**Work request**
Among the lines of the records, find all that carry the word "Image" and copy them.

**Recorded information**
##############################

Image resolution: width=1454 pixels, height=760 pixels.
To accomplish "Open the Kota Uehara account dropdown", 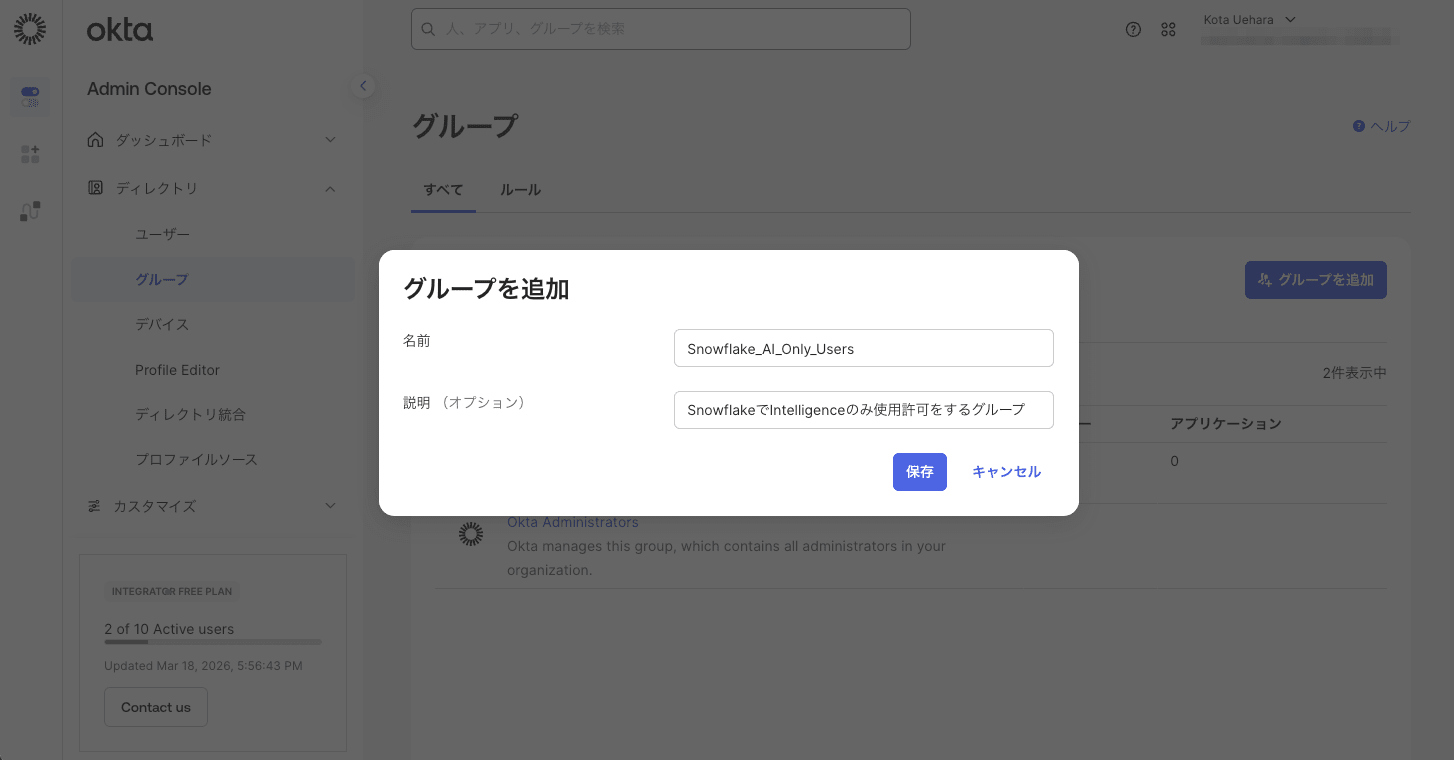I will coord(1250,20).
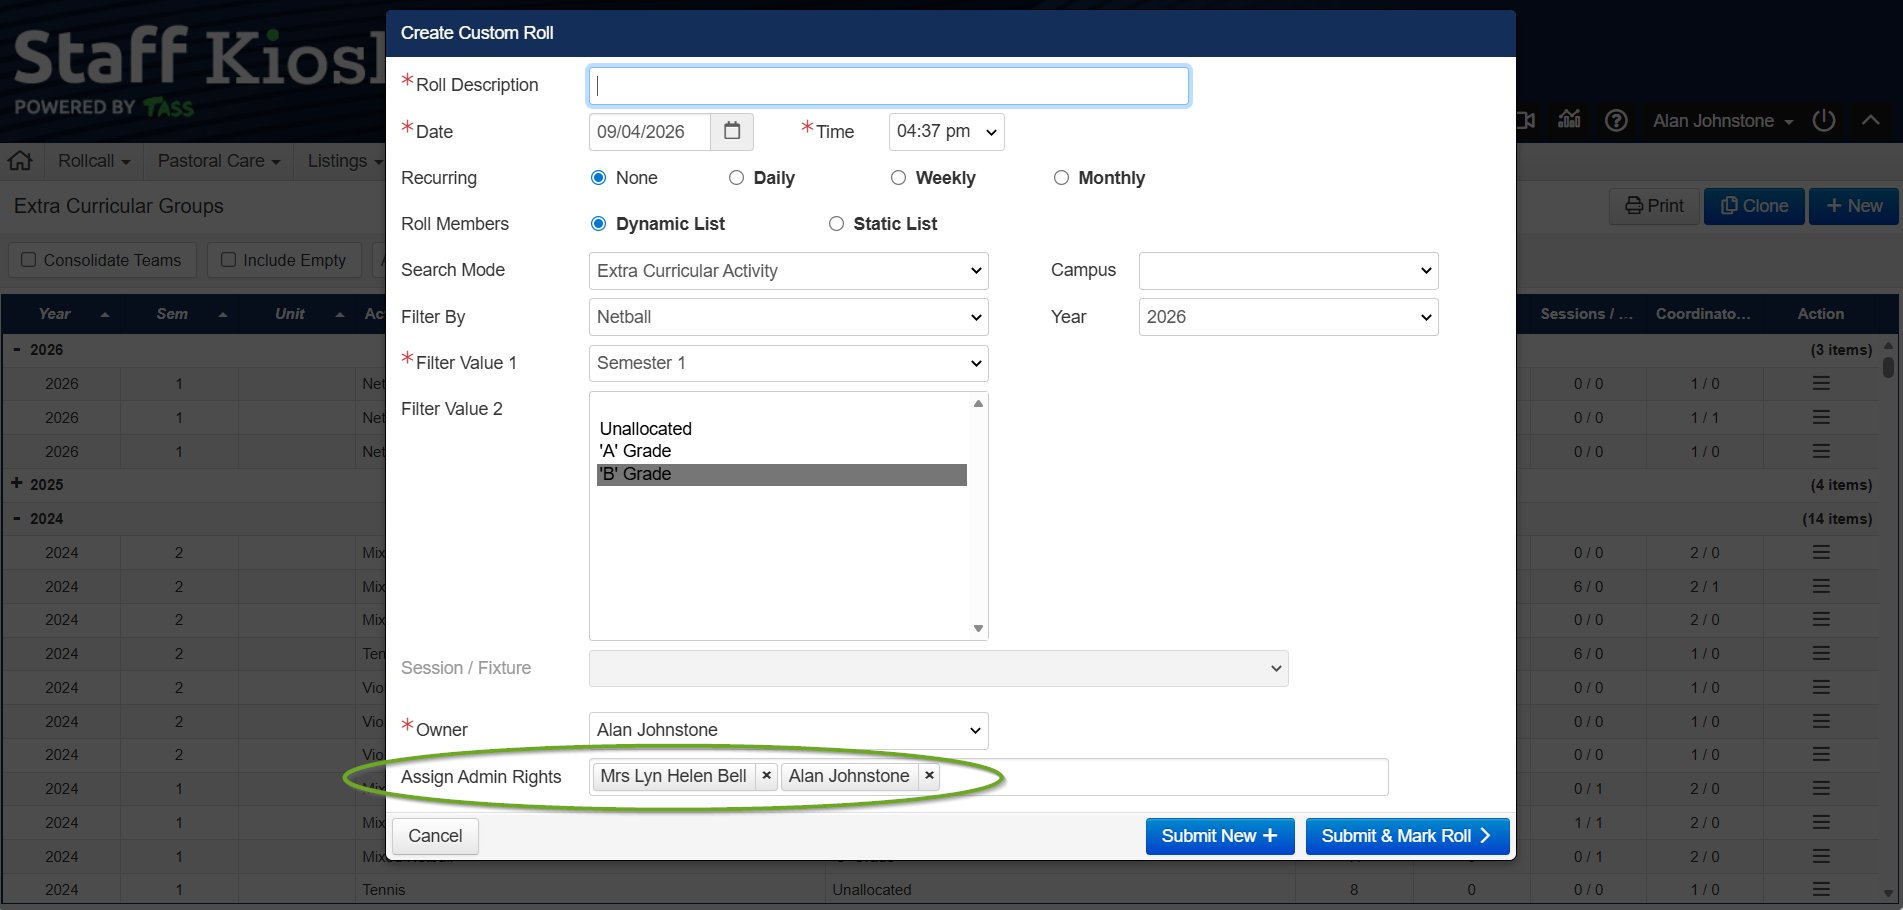Remove Mrs Lyn Helen Bell admin tag
1903x910 pixels.
point(766,776)
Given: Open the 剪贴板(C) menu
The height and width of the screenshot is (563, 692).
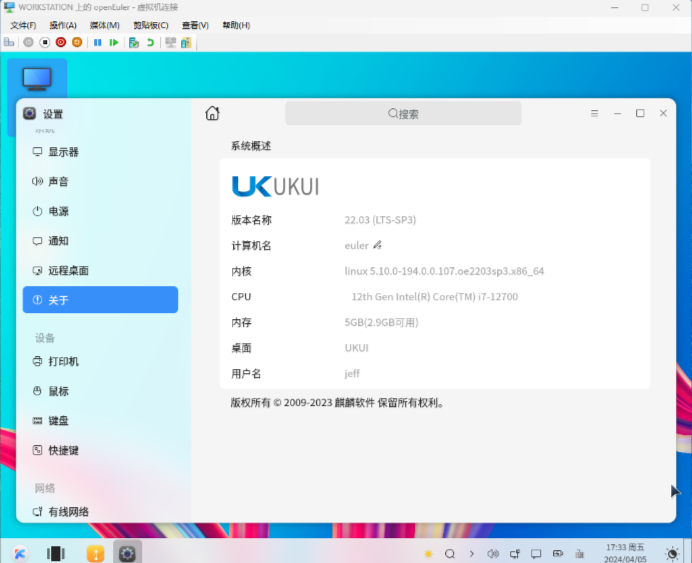Looking at the screenshot, I should pos(150,25).
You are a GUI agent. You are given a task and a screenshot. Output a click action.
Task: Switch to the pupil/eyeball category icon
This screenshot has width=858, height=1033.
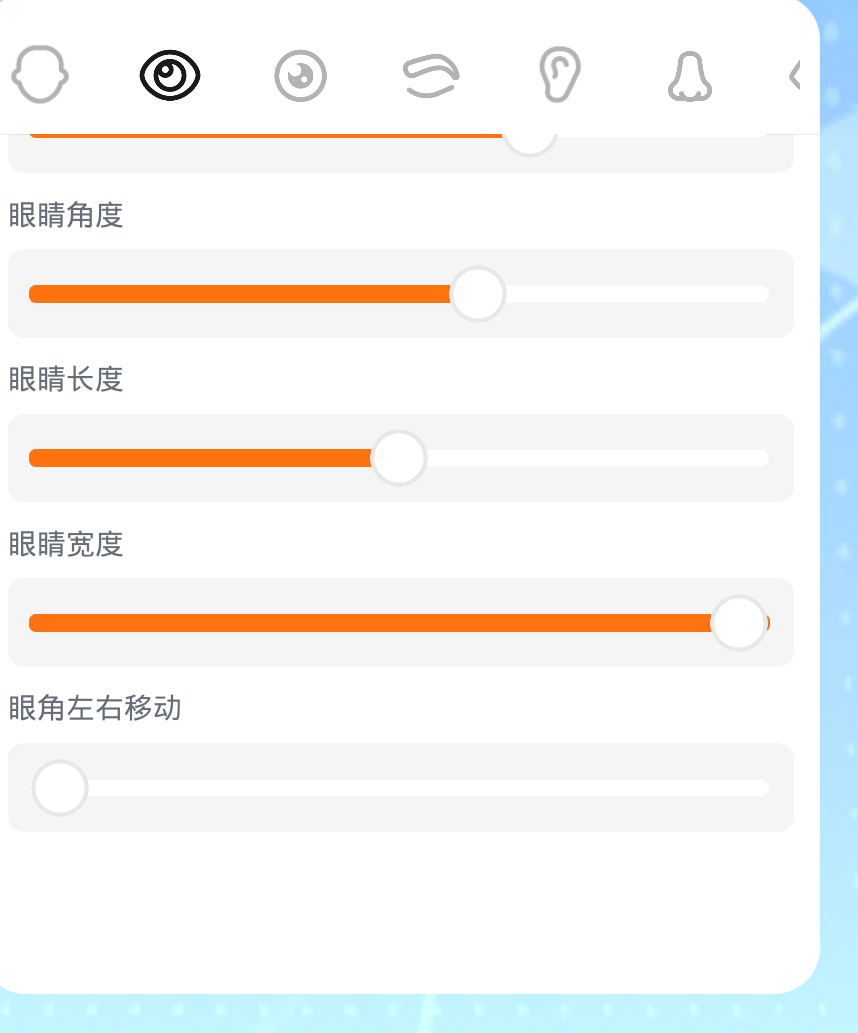300,77
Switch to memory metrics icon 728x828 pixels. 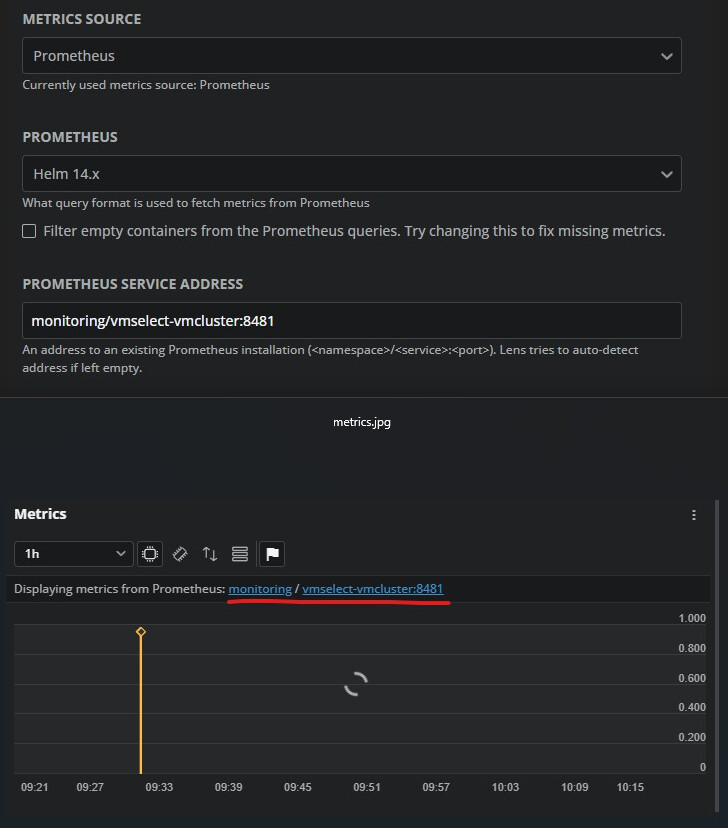click(180, 553)
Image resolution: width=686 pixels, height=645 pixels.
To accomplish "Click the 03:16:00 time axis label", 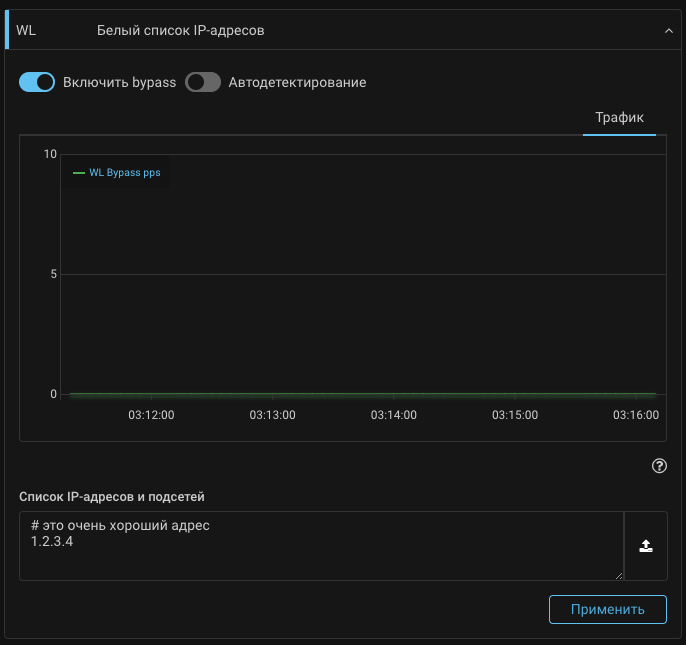I will click(636, 414).
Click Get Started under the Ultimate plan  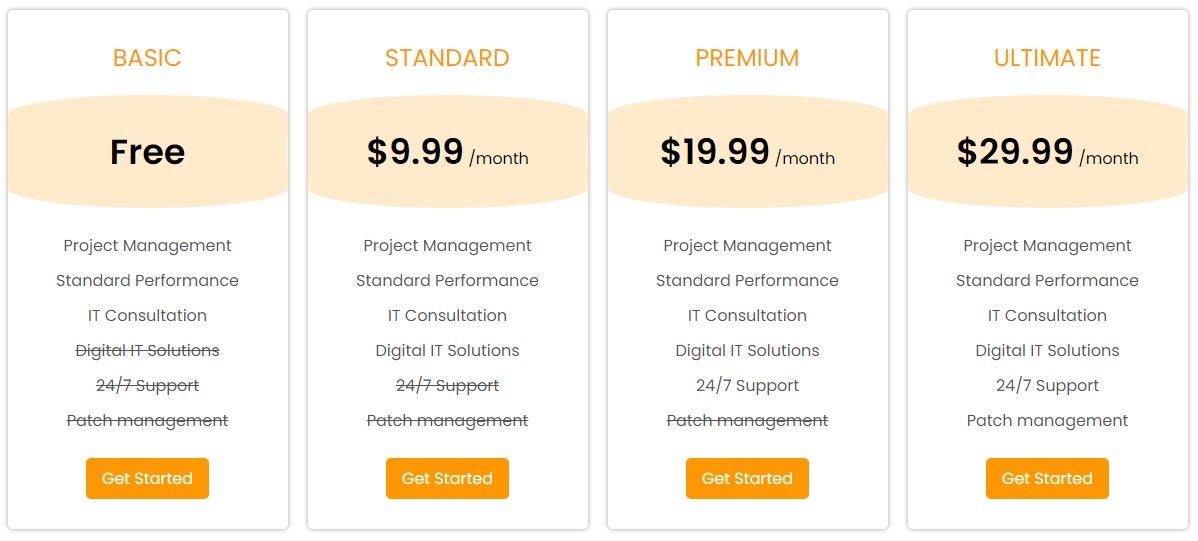1047,478

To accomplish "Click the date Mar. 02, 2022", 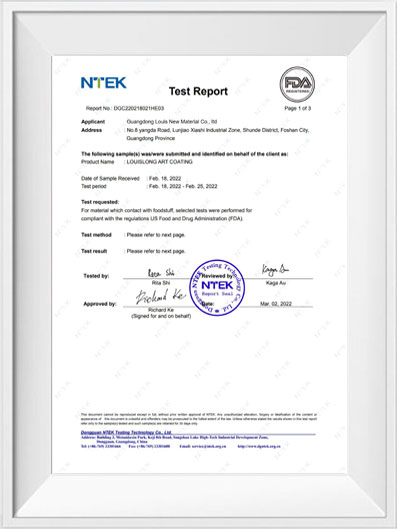I will click(x=276, y=304).
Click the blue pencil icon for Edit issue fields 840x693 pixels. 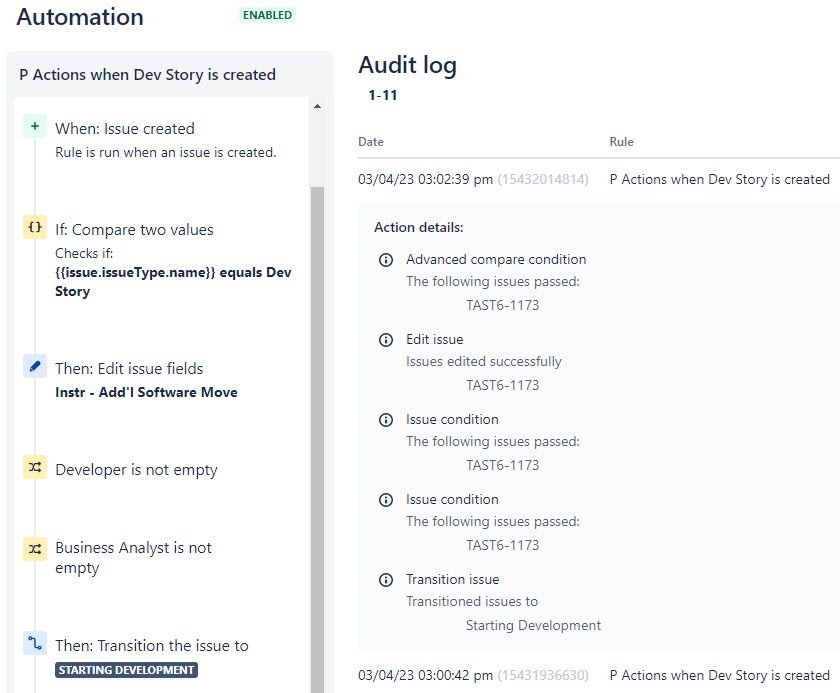point(35,366)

##############################

**Problem solution**
Image resolution: width=1454 pixels, height=760 pixels.
Image resolution: width=686 pixels, height=645 pixels.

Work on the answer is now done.